Wednesday, August 24, 2005

Here's a bit of amusement. Ever wondered how the boy beater tank got it's name? Karmaloop's explanation of a boy beater tank:

"This is called the Boy Beater because it is the best fitting tank top you'll ever own, and as such, it will necessitate beating, sometimes with a stick, sometimes with a broom, all the wanna be cassanovas off of your lovely self."

Lol.

Tuesday, August 23, 2005

Hey.. Ever had the feeling of deja vu? Its weird. Suddenly hits me outta nowhere that the exact same thing happened in the exact same place at the moment. And when I try to recall what or when it was somehow i'd never quite figure it out. Sometimes, maybe it never did happen before but why that feeling of familiarity i'd never know. Maybe it appeared in my dreams and when it happens in real life, it gives me the feeling that i've exprienced such a thing before. Weird.

Hmm. Many things have been darting around in my head these past few days. Lotsa thoughts and little observations and conclusions about things around me. Pweet.

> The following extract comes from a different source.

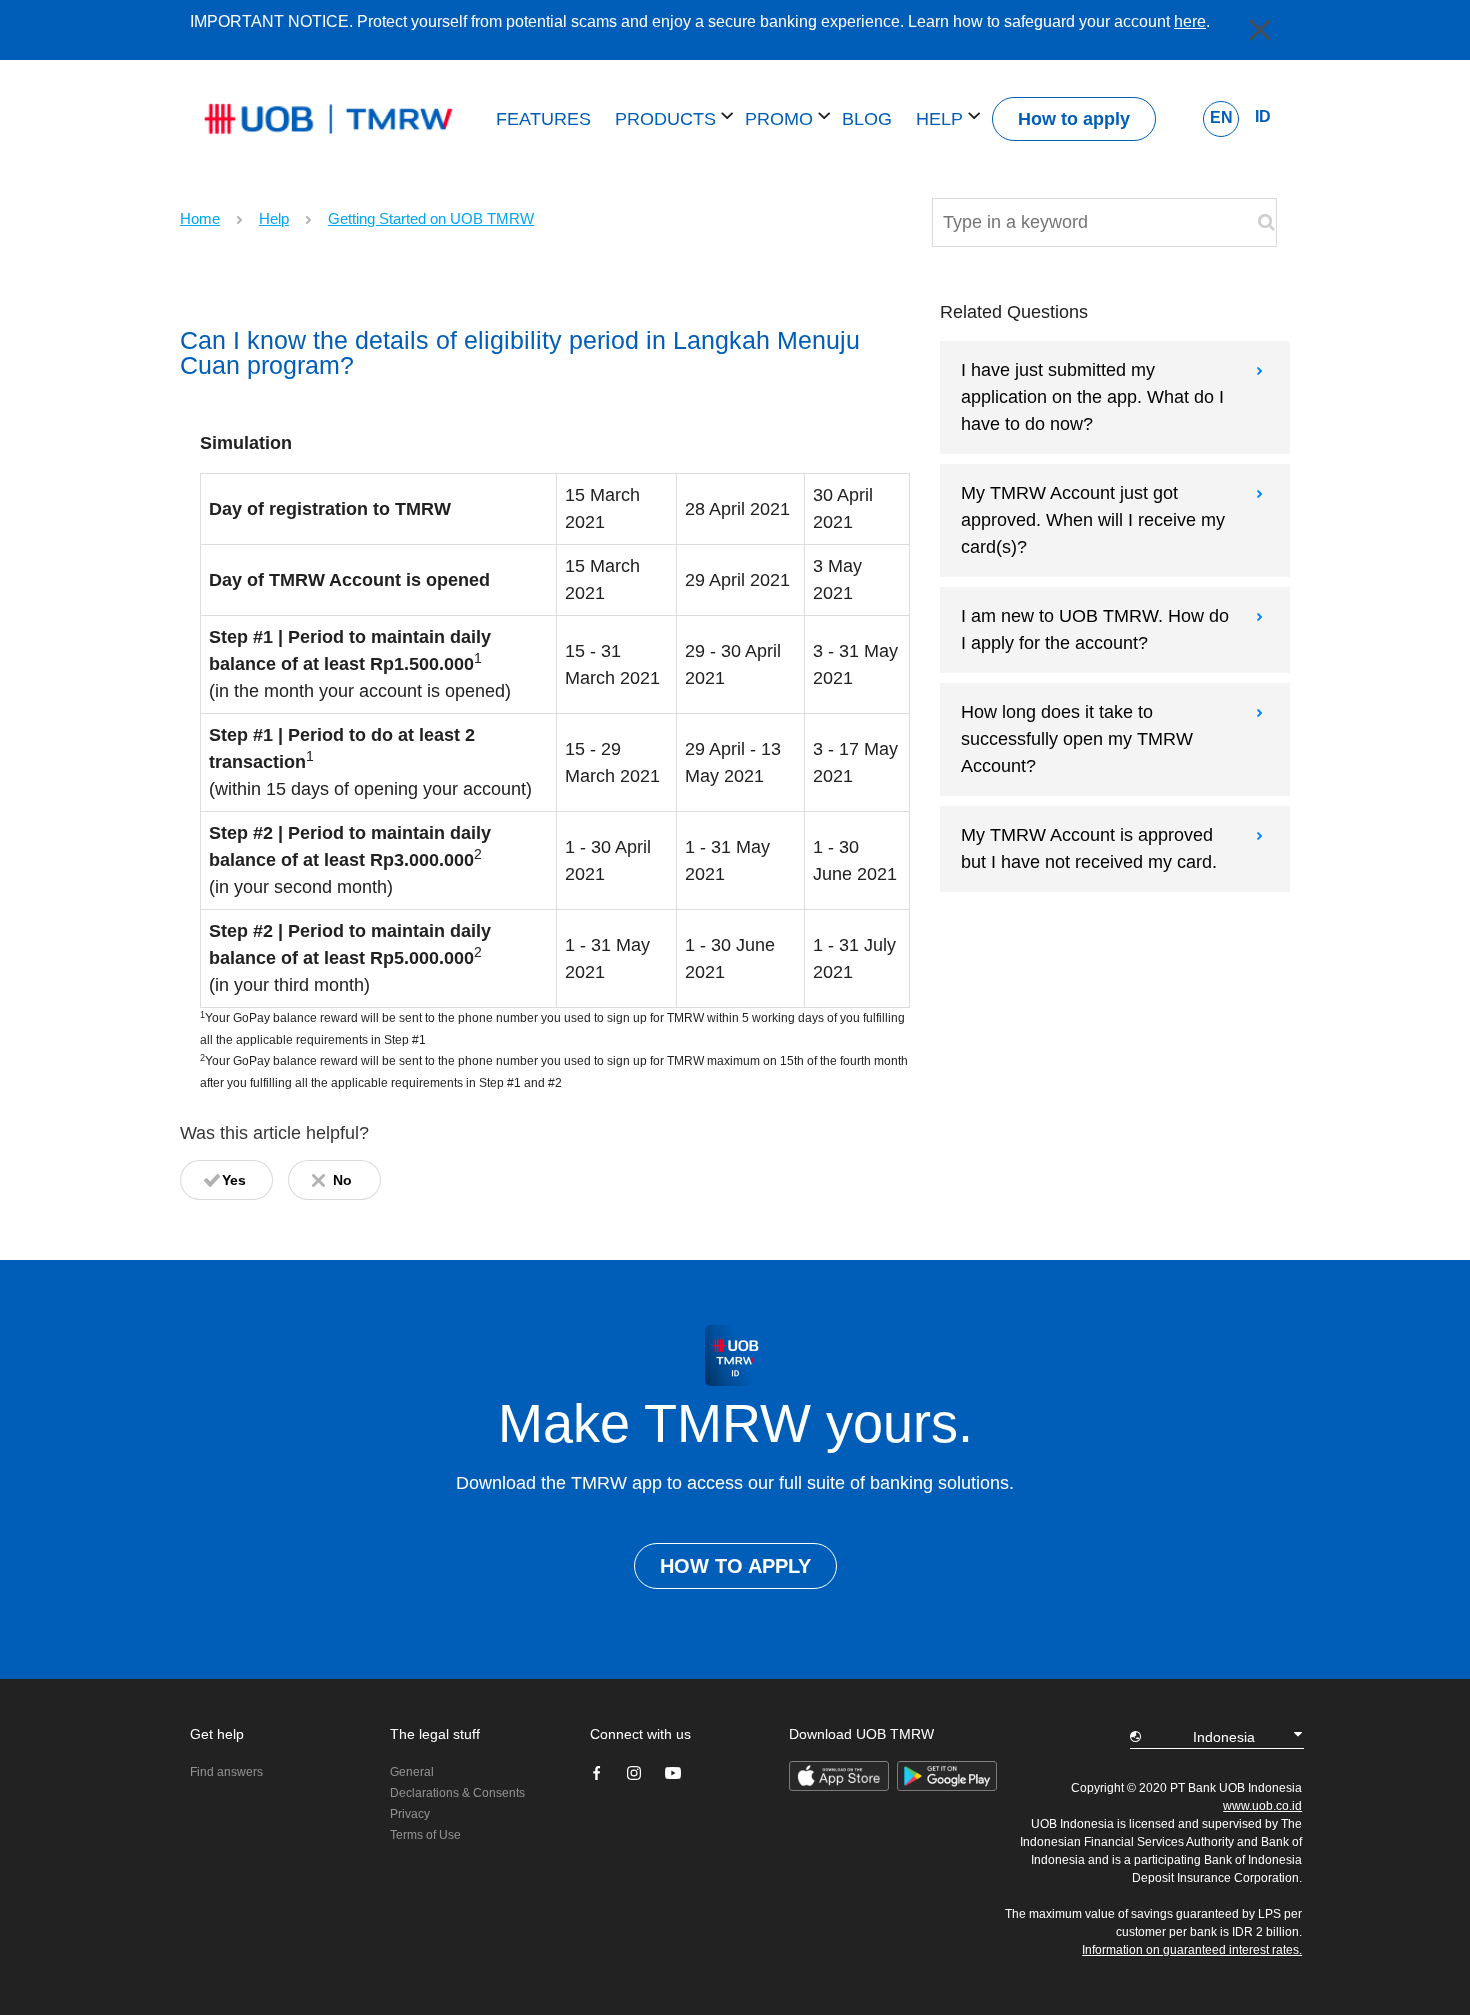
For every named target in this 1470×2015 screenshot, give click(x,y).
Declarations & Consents (457, 1793)
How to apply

My cat who had kidney problems earlier went back for a blood test about a week ago. The vet said her kidney is deteriorating despite us putting her on a prescription diet. I don't think she's gonna live very long, I mean, thats according to what my mom seemed to imply. We may even have to put her down. My sister in UK told my mom over the phone today that there was this owner back there who had a cat with the same problem and she refused to put the animal to sleep. So guess what happened, the poor cat had to suffer, threw up blood. Man, i'd rather she go to cat heaven early than cough up her guts. Sick and horrifying. I'll be unable to sleep or eat for a whole week. Yep anyways, i've been really nice to her since then. I'd give her a nice rub everyday. I'm sad she's going soon. Though i've never been really close to her. She's been with us for bout 8\9 years already. She's family, man! And even though she seems more afraid of me, creeping around suspiciously everytime i'm around. I still love her. I think we all do. I remember those days, the crazy old days. She was sleeping on the rug outside, snoozing like a baby. And i attempted to sneak up and pat her on the head. Silly thing could not discern my good intentions. Ended up jolting up in a snap once my hand came in contact with a few hairs, mauled my foot pretty badly. Haha. There's a slight whitish spot there now that reminds me of this incident. I had a good laugh when my mom said she looks like a clown because her nose is totally black, like this big splat of a mistake on her face. Ha! That reminds me of momo, when i said her eyebrows were all joined in a straight line. You know my mom said ever since momo left, she hasn't been eating well. Cats have feelings too you know. They know what you mean when you say something to them. Its going to be hard when the time comes to say goodbye. Its always painful. Today she looked so tired, lonely, sad. She used to run upstairs everytime my maid comes up to put our clean clothes into the wardrobe, cos somehow its this coocoo habit of hers to follow the maid around. Well, she doesn't anymore. She used to go crazy and chase all the 'little intruders' out of the house (if you know what i'm referring to). Now she can't do that either. Her kidneys are 20% functional. I really wish i could do something for her and she would understand that she has been a blessing to all of us.

Friday, August 19, 2005

You Are 60% Weird

You're so weird, you think you're *totally* normal. Right?
But you wig out even the biggest of circus freaks!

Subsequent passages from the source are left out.